#### THE TASK:
In the entries that follow, the lines from the one with "The image size" through the one with "Click the help" are the ones to write out, exactly and with both ends included. Nothing else should appear.

#### DATA FOR THIS TASK:
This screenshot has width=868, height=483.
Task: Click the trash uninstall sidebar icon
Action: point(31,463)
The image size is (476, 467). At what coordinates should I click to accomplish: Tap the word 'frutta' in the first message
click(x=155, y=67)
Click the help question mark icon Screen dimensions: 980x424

...

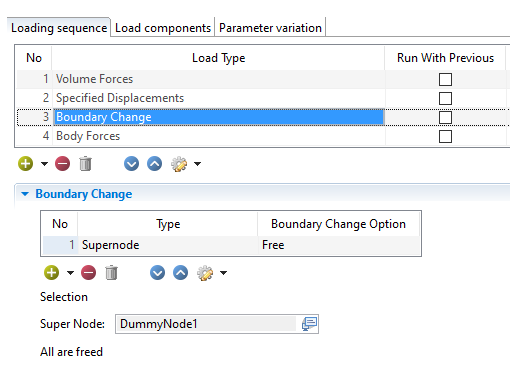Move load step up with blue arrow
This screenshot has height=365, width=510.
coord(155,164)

--

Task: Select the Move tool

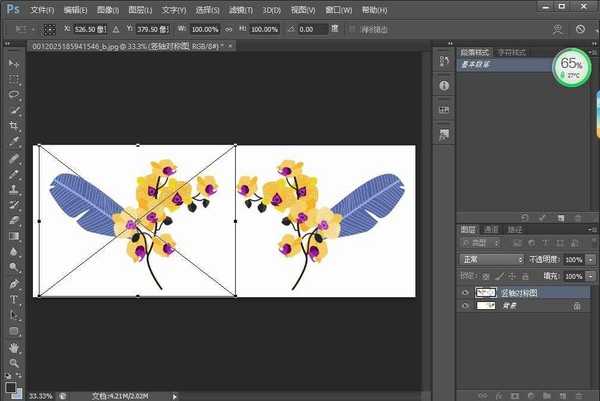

#### RESPONSE:
The image size is (476, 467). At what coordinates should I click to accomplish: Tap the word 'frutta' in the first message
click(x=155, y=67)
Click the help question mark icon Screen dimensions: 980x424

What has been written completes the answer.